La società di Daneo d’altronde lavora abitualmente per i grandi eventi del nostro Paese. Ha portato a Milano-Cortina le Olimpiadi invernali del 2026 e a Roma (per la quale era stata curata la candidatura, poi ritirata, alle Olimpiadi del 2024) la Ryder cup di golf del 2022. E sempre per Roma Weplan sta lavorando alla candidatura per i mondiali di atletica del 2027, mentre un’altra candidatura è in corso d’opera per un importante evento sportivo nel 2031, del quale il manager non rivela né lo sport né la città. Non si tratta, dice, dei mondiali di pallacanestro.

Eppure, per l’appuntamento più ricco di tutti, la società di Daneo era schierata non con l’Italia, ma dalla parte della capitale saudita, che ha sbaragliato le concorrenti e gettato gli italiani nello sconforto, su tutti il Sindaco di Roma Roberto Gualtieri.

Ma se cavallo che vince non si cambia, perché non è stata la società di Daneo a occuparsi della candidatura italiana? Roma “ci ha contattato”, dice Daneo a Fortune Italia. Solo che è arrivata in ritardo. Nello specifico “circa sei mesi dopo che avevamo iniziato a lavorare” per la ‘Royal Commission for Riyadh City’ saudita, insieme alla società francese Avisa, ovvero ad “aprile 2021”.

Quando è arrivata la richiesta di informazioni da Roma, spiega Daneo, Weplan aveva già contattato i primi architetti per il progetto  in Arabia Saudita ed iniziato a elaborare il tema di un evento letteralmente storico, a livello economico e geopolitico, per un Paese che deve fare i conti anche con la sua immagine, se si considera il tema del rispetto dei diritti civili. Eppure, la vittoria di Parigi, con la decisione del Bureau International des Expositiones, è stata netta: Riad ha vinto con 119 preferenze. A Roma, terza, solo 17 voti.

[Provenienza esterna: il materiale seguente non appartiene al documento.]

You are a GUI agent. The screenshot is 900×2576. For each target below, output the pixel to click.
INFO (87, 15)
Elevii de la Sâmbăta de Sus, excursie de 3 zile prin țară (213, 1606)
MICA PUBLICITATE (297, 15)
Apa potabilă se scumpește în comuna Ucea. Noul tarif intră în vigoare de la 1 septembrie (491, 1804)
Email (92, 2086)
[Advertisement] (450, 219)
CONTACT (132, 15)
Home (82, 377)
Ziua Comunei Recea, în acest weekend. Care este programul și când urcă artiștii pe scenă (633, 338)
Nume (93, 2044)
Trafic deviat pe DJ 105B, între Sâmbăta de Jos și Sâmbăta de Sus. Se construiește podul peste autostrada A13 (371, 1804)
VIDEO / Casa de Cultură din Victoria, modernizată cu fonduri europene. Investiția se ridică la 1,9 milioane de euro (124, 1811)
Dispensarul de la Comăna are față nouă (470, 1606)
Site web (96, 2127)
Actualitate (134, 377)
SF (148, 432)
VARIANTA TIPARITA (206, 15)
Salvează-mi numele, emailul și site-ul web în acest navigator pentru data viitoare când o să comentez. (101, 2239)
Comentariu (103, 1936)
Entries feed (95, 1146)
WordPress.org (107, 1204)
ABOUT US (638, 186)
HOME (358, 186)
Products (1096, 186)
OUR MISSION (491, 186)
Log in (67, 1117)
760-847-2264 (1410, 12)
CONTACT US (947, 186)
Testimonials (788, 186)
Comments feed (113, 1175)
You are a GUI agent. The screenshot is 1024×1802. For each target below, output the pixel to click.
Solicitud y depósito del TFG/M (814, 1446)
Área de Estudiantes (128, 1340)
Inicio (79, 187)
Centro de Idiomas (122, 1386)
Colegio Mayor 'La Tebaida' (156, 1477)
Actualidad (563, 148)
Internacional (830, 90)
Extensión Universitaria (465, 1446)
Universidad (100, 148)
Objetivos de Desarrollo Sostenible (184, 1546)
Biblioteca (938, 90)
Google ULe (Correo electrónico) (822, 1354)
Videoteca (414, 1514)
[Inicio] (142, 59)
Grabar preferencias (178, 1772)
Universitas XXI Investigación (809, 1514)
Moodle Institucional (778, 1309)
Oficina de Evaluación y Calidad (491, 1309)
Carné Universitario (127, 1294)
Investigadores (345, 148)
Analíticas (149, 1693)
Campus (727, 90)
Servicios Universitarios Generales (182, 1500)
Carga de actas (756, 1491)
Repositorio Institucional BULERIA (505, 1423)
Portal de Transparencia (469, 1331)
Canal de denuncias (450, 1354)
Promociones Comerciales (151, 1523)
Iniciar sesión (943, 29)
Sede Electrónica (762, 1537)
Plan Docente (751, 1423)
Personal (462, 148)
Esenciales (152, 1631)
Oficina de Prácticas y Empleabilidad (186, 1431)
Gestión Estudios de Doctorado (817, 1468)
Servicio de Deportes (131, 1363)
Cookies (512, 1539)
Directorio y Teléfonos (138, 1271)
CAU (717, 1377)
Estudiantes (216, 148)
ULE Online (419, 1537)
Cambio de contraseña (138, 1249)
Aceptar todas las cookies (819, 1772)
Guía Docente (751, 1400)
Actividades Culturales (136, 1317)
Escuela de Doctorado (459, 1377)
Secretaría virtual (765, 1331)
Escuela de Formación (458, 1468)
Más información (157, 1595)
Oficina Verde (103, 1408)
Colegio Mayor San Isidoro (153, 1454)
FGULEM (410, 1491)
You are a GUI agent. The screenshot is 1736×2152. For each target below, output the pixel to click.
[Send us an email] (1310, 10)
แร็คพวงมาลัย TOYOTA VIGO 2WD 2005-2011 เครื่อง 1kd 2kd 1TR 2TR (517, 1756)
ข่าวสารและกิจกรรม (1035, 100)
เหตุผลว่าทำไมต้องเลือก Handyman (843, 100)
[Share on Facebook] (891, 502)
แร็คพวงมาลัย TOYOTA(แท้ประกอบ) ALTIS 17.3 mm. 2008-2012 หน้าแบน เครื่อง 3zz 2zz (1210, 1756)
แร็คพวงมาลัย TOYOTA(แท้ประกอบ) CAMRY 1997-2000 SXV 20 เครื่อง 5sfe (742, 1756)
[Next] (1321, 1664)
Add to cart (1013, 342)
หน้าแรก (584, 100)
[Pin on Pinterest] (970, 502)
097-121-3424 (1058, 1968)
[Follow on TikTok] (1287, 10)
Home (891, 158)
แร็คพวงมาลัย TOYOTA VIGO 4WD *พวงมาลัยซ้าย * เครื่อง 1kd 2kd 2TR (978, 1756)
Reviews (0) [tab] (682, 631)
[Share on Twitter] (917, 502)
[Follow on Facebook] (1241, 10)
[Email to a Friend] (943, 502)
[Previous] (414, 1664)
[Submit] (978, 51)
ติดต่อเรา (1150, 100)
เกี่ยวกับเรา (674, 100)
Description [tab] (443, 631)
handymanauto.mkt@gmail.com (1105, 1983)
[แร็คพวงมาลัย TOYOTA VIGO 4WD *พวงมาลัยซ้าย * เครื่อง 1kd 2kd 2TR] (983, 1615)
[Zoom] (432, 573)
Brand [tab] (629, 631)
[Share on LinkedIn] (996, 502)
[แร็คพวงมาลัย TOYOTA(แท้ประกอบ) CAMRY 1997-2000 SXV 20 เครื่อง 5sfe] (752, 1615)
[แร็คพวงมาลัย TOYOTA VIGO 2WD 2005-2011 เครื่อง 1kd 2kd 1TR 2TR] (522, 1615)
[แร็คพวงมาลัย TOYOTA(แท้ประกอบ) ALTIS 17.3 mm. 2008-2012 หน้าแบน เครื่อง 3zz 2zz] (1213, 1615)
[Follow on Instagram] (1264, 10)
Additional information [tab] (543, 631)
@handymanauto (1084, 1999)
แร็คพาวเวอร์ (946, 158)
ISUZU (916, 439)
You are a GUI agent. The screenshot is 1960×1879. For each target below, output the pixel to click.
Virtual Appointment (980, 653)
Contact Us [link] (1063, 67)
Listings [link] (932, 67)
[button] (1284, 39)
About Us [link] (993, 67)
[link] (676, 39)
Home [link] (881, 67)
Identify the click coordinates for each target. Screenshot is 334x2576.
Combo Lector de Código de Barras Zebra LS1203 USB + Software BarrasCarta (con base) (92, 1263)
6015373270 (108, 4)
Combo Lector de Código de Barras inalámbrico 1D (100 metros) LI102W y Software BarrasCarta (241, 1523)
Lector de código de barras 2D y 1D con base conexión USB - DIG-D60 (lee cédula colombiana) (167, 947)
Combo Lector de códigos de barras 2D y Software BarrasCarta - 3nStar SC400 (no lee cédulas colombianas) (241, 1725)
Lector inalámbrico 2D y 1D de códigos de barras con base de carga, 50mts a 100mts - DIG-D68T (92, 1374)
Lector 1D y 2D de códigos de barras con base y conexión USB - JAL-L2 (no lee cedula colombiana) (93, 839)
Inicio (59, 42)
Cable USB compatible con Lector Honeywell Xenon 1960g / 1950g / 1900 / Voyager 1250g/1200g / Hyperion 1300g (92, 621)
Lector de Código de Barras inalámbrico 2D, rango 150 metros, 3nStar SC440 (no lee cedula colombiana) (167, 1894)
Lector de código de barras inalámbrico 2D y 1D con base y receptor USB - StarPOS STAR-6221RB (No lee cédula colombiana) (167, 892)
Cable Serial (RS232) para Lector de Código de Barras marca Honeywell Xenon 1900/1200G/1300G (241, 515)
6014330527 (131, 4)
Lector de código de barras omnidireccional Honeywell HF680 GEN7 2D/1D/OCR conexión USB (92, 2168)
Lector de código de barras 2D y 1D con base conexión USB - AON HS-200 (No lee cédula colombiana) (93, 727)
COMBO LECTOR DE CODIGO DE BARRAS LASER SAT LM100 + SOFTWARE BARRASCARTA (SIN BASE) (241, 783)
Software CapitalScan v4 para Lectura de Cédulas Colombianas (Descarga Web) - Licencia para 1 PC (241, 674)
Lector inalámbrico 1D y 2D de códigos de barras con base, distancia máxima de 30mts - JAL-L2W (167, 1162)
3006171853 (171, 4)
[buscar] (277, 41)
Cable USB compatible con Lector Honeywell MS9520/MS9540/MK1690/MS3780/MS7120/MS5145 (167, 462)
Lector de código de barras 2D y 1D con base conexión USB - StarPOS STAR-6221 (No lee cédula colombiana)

Delusione Expo2030: vince Riad con 119 preferenze. A Roma solo 17 voti

Il dossier completo consegnato dopo un anno e mezzo di lavoro (a settembre 2022) dai due italiani, da più di 600 pagine, non è ancora stato pubblicato dall’Arabia Saudita, cosa che “di solito avviene dopo l’assegnazione della candidatura”, spiega Daneo. Ma la Royal Commission for Riad City, proprietaria intellettuale del dossier, non ha ancora diffuso il “malloppone” in cui “si disegna il progetto Expo da zero dal master plan del sito fatto dagli architetti allo sviluppo del tema, dalla descrizione della città all’analisi dei flussi potenziali dei visitatori, fino al piano finanziario ed economico”. Un progetto “curato da noi nel complesso con altri consulenti che hanno fornito approfondimenti strategici, come il piano dei trasporti e dell’accessibilità”.

Expo 2030, i motivi della vittoria di Riad

Perché a vincere è stata la candidatura saudita? “La qualità del progetto è necessaria ma non sufficiente”, dice il manager. “Perché serve anche una campagna di promozione internazionale e prestigio messo in campo da Arabia Saudita. Inoltre, sottolinea, i Paesi che partecipano agli Expo – e che investono fino a 50 mln di euro per i padiglioni –  prediligono Paesi emergenti con grandi opportunità di business. Il progetto strategico Vision 2030 dell’Arabia Saudita ha investimenti miliardari che stanno trasformando il Paese. Per noi è stato abbastanza facile innestare il progetto su questa vision”.

I numero dell’Expo 2030

Secondo Daneo il budget complessivo dell’Expo 2030 oscilla tra i 5,5 e i 6 mld di dollari, che verranno spesi per la costruzione del sito – “nuovissimo e a una fermata di metro dall’aeroporto” – e la gestione dell’evento, che dura 6 mesi. Altri investimenti, che Daneo stima potrebbero sfiorare i 2 mld, sono quelli che i Paesi partecipanti spenderanno per costruire padiglioni e investire a Riad. Una spesa complessiva di quasi 8 mld. In più, l’Arabia Saudita ha avuto l’accortezza di supportare economicamente tutti i Paesi più piccoli: “Per la prima volta è  stato proposto di avere un padiglione singolo per ognuno di questi Paesi da almeno 500 metri quadri”.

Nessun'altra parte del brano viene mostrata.